Jerome and The Psychics is a band that over the span of 5 years has featured over 20 members, and shape shifted from a lazy wasted garage punk band, to a Portuguese driven angular post punk outfit, to a 60's tropicalia infused psych garage outfit, to ultimately a plain old Rock n Roll band that concentrated on Cosmic American Music, taking a psychedelic tinge on what we consider the truest, most heart wrenching, and emotional of American music, which to us is derived from Blues, Soul, and RnB.
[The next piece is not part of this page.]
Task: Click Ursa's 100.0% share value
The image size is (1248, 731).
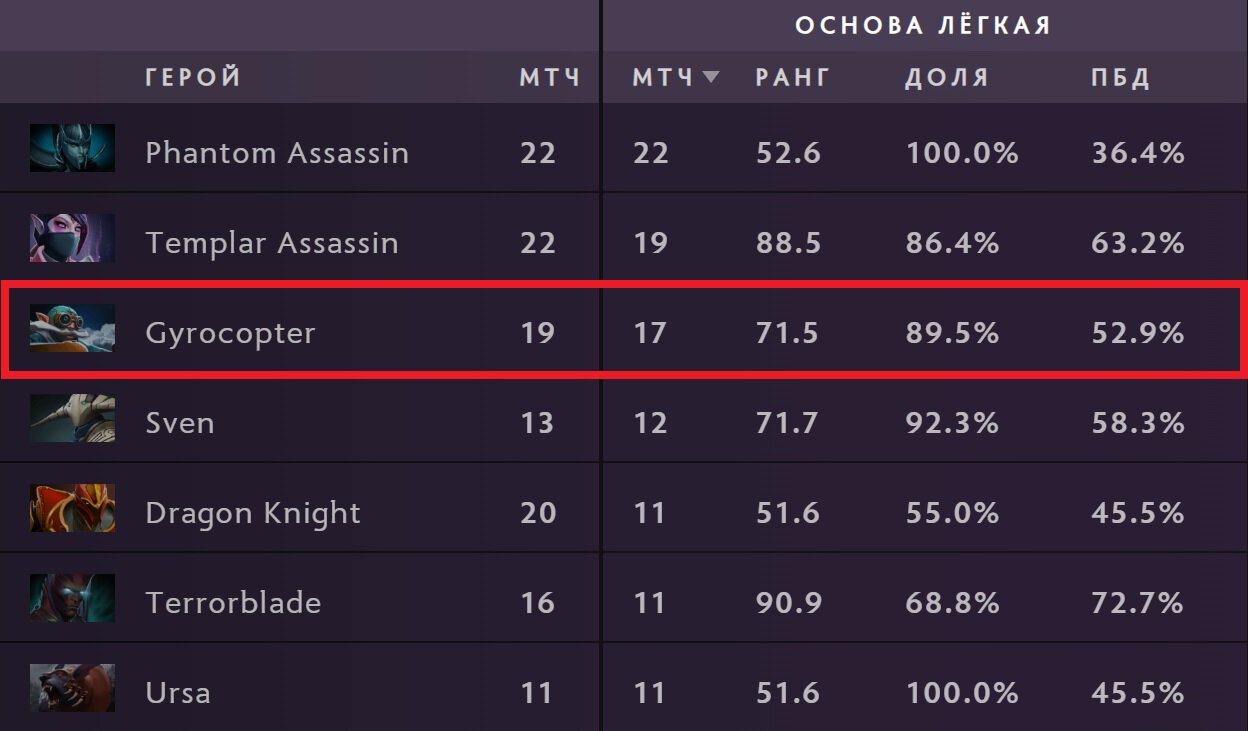Action: click(x=961, y=693)
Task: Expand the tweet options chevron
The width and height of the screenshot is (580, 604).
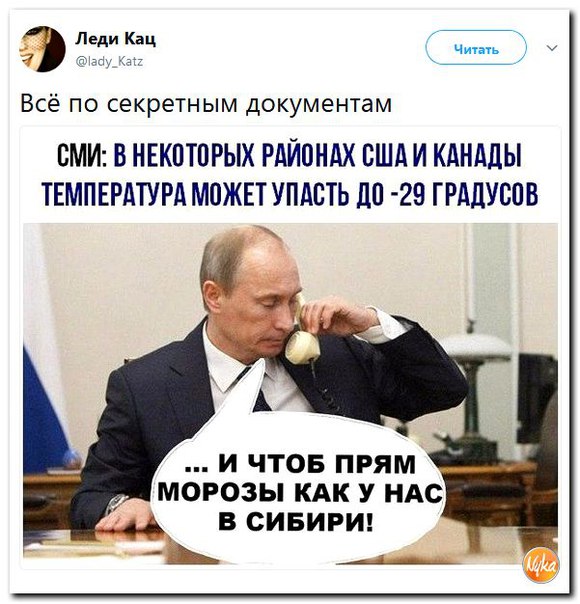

Jerome and The Psychics was originally the name my friend Josh Menashe came up with for some recordings we had made. It was April of my freshman year of college and I had just bought a 4 track tape machine on eBay. To test out the multi-track aspects of it, we went to the dance studio in the basement of IU's Read dorm with fellow musicians in Josh's band at the time "The Motives". After we recorded some jams we came up with on the spot featuring josh and co on acoustic guitars and backing vox while I played a strat through a small amp loaded with reverb and sang nonsense, we mixed it down and loved it. The Jerome name came from my dorm nickname of Dro. Some kid must have misheard it cause he would walk by the smoker's tables and say "Hey Jerome!" and it took us awhile to figure out he was referring to me. After that I decided it would be fun to do that as a band and when we went to practice at my friend Zechs house no one stuck around to practice except for me. So Zech and our mutual friends Jackson and Devin went to the basement to jam on my songs. And the original incarnation was born.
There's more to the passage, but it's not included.